# Entries supplied
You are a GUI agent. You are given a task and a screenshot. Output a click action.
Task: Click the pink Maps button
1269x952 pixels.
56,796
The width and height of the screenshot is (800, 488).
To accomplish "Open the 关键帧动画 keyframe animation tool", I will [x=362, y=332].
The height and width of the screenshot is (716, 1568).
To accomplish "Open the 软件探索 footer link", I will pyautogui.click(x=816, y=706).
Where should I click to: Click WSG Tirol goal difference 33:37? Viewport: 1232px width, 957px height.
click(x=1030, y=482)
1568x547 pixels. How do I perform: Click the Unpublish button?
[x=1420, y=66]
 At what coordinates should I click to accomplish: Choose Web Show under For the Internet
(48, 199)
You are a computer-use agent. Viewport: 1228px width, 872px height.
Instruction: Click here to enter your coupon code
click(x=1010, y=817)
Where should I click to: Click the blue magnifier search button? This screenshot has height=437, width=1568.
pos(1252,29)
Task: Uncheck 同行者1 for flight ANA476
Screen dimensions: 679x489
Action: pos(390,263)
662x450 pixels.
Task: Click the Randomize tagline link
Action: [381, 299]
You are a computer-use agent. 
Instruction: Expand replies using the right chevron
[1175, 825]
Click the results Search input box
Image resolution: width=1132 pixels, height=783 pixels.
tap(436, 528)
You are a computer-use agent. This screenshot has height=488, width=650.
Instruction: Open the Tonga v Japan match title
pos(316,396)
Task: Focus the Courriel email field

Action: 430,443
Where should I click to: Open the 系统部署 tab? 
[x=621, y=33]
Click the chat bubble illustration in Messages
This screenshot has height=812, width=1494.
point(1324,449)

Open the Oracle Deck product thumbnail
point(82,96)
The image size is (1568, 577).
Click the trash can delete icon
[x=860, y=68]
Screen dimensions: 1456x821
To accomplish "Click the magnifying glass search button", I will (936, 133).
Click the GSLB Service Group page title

# Brief
What lines above hold the word "computer"? List them all.

# Result below
You are a computer-use agent. Viewport: 1228px width, 872px height.
You are a computer-use agent. 
You are a computer-use agent. This screenshot has height=488, width=650.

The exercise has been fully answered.